Mac OSX itself is really good, they have thought about the design quite well and everything is pretty conveniently located. For a Windows user going across to it, keep an open mind and its actually quite intuitive, however if you are the type of person that flapped when Windows 8 was released then your likely to not like a Mac just because its different but I’m afraid there isn’t anything anyone can do for you apart from pat you on the head and say ‘calm down child’.

There are a lot of inbuilt apps in OSX which help with most things you would want, which is equivalent to Windows in my experience. If you have experience of an iPad/iPhone then calendar/safari etc will all feel quite similar and easy. There is an App Store in built which has lots of apps of all different varieties, free and paid but what’s different from iPhones and iPads is that you can download apps from anywhere on the Internet as well so you aren’t confined to the App Store ecosystem which is nice.

One of the first things I installed was Office 2011 which I’m afraid was where my experience fell off a cliff to be honest. One would assume that being Microsoft Office it would look, feel and operate exactly and seamlessly with Office on Windows. Put simply, it doesn’t.  

Word opens documents, but quite frequently the formatting is off, and another person in our offices creates Word documents on his Mac and brings them to work where (for some unknown reason) you get less text on the page! Why!! Well I found that the way Mac/Windows render some fonts is different, which is just bonkers.
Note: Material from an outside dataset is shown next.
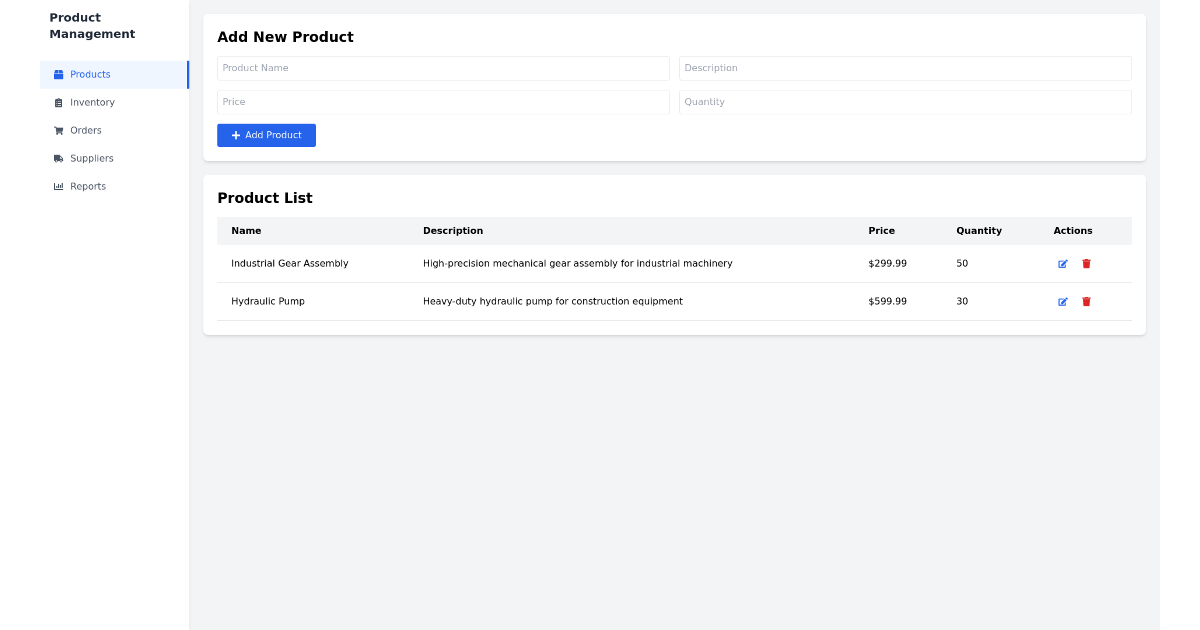Click the Suppliers truck icon
The image size is (1200, 630).
point(58,158)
Outlook which is something a Microsoft user cannot live without! Outlook 2011 uses Exchange Web Services to connect to Exchange which has attachment limitations which you do not get in Outlook 2010. Public Folder access is clunky, to view any of them you have to subscribe to them which downloads the data to your computer. Why does it need to do this? It takes ages and is completely unnecessary! It’s not possible to set the sensitivity of an email to private/confidential etc, and we are just in the process of rolling out Exchange Personal Archives however these aren’t accessible in Outlook 2011. There are some other odd bits such as you cannot turn off automatically making messages read when you change selection, I had to download an add on from which gives you this functionality.

The Mail app is even worse.  You can do most of the basics in Mail and Outlook but that is about it.

You cannot view an NTFS formatted hard drive, but this is expected as its a Microsoft thing however you can get Paragon NTFS for a price and it then works seamlessly so not a big deal.

A couple of apps that I love on my ipad I can get for the Mac which is useful, such as Pocket and Skitch.


I spent a number of weeks using it and my experience was very good, however whenever I had to check my email or work in Microsoft Office my experience fell off a cliff which is such a massive shame. We just implemented Citrix and utilising Office products through that, made it ok but not ideal especially if you are offline at any point.

Microsoft have focused on developing a good productivity suite on Windows but have not on Mac. I can see the logic as it encourages people to buy Windows especially in businesses, but if they make a good version on Mac they may not.  From an end user perspective, this is a big shame as I would prefer the choice of laptop.

For me personally I would purchase a Mac (MacBook/iMac or anything) every time as long as I didn’t have to integrate with a Microsoft Exchange server or have to deal with too much Microsoft Office 2011 usage as its just superb for everything else.